Cade la linea e il telefono della moglie si spegne per sempre, inghiottito dalle onde.

Il marito è in ansia, accende la televisione e la notizia del naufragio sulla spiaggia di Cutro lo travolge, prende un aereo e arriva in Italia. Prima tappa, il Cara di Capo Rizzuto: fornisce nome e cognome, la moglie non è nell'elenco dei superstiti ma in quello dei dispersi. E dopo qualche ora finirà nella lista nera delle vittime. «È stato straziante - racconta il direttore del centro di accoglienza Ignazio Mangione - Ancora ricordo il suo volto quando gli abbiamo detto che era tra i dispersi, lui ci guardava sorridente perché pensava che gli stessimo dicendo che l'avevamo trovata. Invece gli abbiamo dovuto dire che la moglie era morta nel disastro». Il mare restituisce scarpe, vestiti, una piccola borsa da donna. E altri cadaveri. Il corpo numero 63 viene recuperato verso le sei di ieri sera, è quello di una ragazzina di 14 anni. Ha i capelli ricci e neri, viene adagiata su un telo, e per ora non si sa chi sia. Forse qualcuno la riconoscerà tra i cadaveri allineati al Palasport di Crotone, ma senza una madre, un padre o un fratello che le restituiscano un'identità resterà per sempre la sigla su un cartellino. Come Kr14f9, età stimata nove anni, raccolta sulla spiaggia con la bocca piena di sabbia e diventata il simbolo di una strage nella quale i morti hanno perso anche la dignità di un nome. Per salvarla almeno dall'oblio, il sindaco di Catanzaro chiederà il permesso di seppellirla nel cimitero della sua città e «la chiameremo Angelita - dice - come la bambina che i soldati alleati nel 1944 trovarono sulla spiaggia di Anzio, sola e in lacrime e con quattro conchiglie in mano». E poi c'è lo strazio di chi è sopravvissuto e non è riuscito a salvare chi gli è stato affidato: un ragazzo siriano di 23 anni ha visto morire sotto i suoi occhi il fratellino di sei anni partito con lui per raggiungere l'Europa. «Ci ha spiegato che è rimasto in acqua per ore con il bambino, adagiandolo su un pezzo di legno della barca. Ma alla fine lo ha visto morire pian piano per ipotermia», riferisce Sergio Di Dato, responsabile di Msf a Crotone. «Lo strazio comune è vedere persone care morire davanti agli occhi, alla ricerca di una vita migliore».

 

LE FAMIGLIE

Molti sono ancora bambini, i sei minori ricoverati in ospedale hanno meno di 12 anni.
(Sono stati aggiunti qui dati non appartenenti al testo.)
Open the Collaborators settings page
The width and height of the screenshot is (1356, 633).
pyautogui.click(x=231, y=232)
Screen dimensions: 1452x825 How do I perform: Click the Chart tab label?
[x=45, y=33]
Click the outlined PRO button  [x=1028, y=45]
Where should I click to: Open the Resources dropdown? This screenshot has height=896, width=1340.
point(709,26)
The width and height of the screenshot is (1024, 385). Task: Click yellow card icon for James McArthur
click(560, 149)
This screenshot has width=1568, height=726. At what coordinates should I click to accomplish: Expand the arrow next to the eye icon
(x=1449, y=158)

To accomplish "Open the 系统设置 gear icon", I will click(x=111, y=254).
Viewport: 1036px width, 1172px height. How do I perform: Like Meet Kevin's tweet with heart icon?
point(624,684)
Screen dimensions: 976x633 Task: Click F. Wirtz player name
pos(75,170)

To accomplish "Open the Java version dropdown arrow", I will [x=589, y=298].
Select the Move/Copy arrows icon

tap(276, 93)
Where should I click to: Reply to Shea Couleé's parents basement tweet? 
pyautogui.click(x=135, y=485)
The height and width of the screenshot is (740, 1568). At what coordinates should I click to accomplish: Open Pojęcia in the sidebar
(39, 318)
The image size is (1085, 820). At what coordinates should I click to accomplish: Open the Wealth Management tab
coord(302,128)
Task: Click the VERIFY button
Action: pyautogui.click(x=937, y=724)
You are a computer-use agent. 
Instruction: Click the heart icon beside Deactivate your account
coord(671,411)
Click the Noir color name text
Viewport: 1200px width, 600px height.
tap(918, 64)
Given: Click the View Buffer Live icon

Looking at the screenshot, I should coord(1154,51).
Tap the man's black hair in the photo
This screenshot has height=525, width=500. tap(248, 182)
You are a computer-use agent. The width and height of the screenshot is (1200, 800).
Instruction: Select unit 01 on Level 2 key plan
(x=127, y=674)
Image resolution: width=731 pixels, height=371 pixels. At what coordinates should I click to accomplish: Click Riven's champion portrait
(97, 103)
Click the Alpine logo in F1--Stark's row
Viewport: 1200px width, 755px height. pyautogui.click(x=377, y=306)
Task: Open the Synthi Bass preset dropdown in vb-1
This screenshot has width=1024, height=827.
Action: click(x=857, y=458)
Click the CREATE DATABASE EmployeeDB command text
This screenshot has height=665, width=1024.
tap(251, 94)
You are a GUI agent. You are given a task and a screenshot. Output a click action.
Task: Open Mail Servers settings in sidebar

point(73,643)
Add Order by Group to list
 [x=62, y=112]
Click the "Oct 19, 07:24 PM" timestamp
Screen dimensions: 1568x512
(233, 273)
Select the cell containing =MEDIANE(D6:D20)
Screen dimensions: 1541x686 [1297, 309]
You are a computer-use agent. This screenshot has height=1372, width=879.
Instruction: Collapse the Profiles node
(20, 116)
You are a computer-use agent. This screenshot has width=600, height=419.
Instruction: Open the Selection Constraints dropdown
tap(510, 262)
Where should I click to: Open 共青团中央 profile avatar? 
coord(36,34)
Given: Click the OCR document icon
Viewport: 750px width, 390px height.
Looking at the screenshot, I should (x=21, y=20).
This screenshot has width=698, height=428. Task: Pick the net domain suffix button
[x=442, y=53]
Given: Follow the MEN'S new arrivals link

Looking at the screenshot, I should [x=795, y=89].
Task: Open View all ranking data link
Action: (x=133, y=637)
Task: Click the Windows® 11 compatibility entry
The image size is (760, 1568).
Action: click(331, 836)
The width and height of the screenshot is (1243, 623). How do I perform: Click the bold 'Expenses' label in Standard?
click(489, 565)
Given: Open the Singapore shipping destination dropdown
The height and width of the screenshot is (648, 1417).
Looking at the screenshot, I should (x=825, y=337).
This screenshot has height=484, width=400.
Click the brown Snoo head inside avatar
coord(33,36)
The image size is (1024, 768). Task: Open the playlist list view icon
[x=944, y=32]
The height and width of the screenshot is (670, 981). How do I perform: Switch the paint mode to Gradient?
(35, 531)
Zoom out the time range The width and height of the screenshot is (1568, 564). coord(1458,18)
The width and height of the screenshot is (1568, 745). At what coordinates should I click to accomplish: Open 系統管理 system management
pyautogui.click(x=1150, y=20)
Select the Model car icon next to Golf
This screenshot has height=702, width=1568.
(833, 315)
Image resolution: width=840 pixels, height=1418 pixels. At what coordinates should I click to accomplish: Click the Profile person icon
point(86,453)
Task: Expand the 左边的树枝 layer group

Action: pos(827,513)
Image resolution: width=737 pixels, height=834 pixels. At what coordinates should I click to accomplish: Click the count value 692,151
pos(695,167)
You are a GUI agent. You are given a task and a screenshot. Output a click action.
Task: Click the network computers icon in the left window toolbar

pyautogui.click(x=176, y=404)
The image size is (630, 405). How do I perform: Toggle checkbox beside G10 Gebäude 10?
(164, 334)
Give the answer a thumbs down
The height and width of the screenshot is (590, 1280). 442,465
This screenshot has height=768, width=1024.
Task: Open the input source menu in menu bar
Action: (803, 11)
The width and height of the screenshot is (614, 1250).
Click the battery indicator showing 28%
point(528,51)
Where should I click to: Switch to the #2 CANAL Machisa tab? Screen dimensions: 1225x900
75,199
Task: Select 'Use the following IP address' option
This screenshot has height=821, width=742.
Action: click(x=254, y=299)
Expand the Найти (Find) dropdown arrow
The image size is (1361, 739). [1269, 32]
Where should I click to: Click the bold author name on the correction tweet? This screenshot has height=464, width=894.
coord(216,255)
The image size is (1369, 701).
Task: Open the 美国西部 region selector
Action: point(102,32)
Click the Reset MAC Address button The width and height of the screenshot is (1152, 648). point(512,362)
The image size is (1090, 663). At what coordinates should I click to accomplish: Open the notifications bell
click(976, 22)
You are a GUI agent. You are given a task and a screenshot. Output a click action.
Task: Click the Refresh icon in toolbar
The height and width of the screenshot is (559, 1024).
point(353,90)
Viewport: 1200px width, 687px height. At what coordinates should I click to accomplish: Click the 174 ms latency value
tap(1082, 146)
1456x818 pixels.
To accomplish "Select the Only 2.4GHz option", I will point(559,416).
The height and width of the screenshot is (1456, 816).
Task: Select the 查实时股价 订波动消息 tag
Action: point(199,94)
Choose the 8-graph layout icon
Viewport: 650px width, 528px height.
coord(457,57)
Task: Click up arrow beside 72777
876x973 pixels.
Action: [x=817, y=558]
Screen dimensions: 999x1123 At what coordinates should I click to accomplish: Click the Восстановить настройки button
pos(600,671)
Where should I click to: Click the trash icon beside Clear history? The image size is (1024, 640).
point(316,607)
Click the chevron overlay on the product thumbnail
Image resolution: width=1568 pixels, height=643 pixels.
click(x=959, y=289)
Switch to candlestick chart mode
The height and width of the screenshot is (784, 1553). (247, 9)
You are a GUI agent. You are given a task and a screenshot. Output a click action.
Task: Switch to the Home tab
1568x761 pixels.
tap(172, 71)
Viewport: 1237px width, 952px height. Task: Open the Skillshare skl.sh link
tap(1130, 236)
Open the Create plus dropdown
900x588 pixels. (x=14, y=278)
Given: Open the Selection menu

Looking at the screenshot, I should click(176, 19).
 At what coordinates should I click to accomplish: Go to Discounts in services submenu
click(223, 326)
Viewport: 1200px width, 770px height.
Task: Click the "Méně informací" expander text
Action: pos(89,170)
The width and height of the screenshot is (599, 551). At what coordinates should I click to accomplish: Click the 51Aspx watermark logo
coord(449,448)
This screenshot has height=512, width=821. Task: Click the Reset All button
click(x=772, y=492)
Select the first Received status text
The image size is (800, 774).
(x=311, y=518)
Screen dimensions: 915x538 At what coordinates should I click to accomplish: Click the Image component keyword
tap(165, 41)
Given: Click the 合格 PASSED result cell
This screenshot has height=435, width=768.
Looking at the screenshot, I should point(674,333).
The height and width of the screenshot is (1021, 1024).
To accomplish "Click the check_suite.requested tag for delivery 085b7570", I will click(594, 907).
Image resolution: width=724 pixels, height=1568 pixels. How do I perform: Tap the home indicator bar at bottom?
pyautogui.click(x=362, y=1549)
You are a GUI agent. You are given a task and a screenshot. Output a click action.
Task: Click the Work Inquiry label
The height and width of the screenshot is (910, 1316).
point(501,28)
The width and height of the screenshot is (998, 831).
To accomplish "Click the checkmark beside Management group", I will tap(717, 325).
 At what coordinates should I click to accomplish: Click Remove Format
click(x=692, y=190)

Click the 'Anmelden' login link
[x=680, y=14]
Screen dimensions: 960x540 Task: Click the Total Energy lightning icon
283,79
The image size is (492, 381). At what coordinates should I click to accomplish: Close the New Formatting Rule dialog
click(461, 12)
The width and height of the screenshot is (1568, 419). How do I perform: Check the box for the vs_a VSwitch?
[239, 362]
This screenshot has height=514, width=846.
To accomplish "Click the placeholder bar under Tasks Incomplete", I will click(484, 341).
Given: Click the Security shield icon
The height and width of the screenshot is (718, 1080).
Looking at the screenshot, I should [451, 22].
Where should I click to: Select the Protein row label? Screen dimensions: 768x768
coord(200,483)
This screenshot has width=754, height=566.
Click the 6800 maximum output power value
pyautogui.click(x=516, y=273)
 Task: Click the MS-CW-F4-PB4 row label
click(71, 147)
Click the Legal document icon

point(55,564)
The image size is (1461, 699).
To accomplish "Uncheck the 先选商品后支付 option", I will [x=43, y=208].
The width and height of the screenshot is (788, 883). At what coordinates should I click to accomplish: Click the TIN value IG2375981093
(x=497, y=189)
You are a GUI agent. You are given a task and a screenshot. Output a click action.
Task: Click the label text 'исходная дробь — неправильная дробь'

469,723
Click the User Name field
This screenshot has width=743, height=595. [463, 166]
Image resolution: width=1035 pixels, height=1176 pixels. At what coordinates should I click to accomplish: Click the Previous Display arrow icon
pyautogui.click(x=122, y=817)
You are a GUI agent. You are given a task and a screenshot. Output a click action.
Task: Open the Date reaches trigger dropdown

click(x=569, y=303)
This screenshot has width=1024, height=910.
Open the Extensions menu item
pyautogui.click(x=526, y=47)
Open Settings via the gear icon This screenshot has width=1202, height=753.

Un ragazzino sedicenne era in viaggio con la sorella, con il terrore negli occhi ha ripercorso con i soccorritori ogni istante della tragedia: il barcone che arriva a 150 metri dalla costa e va in pezzi, loro due che nuotano verso la spiaggia. Ma quando arrivano lui si accorge che la sorella non c'è più, è scomparsa nel mare. A bordo era salita anche una piccola famiglia, composta da una ragazza e il suo giovane marito. Si sono sposati poco prima di partire dall'Afghanistan, lui è morto e lei è rimasta sola. Un padre e una madre, anche loro afghani, con ancora addosso i vestiti fradici e le escoriazioni sul corpo, cercano i loro figli. Non sono tra i vivi, così passano in rassegna i morti alzando uno per uno, con il fiato corto, i teli che coprono i cadaveri. «Non sono qui, nemmeno lì», dice lui. «Forse sono sull'ambulanza», è la speranza della madre, che prosegue nel suo straziante censimento. Fino alla telefonata che cambia tutto: «I vostri ragazzi sono ricoverati in ospedale, ma non sono in gravi condizioni. Stanno bene». La coppia si abbraccia stretta, piangono e ridono allo stesso tempo, poi si inginocchiano e pregano guadando il cielo in un silenzioso ringraziamento.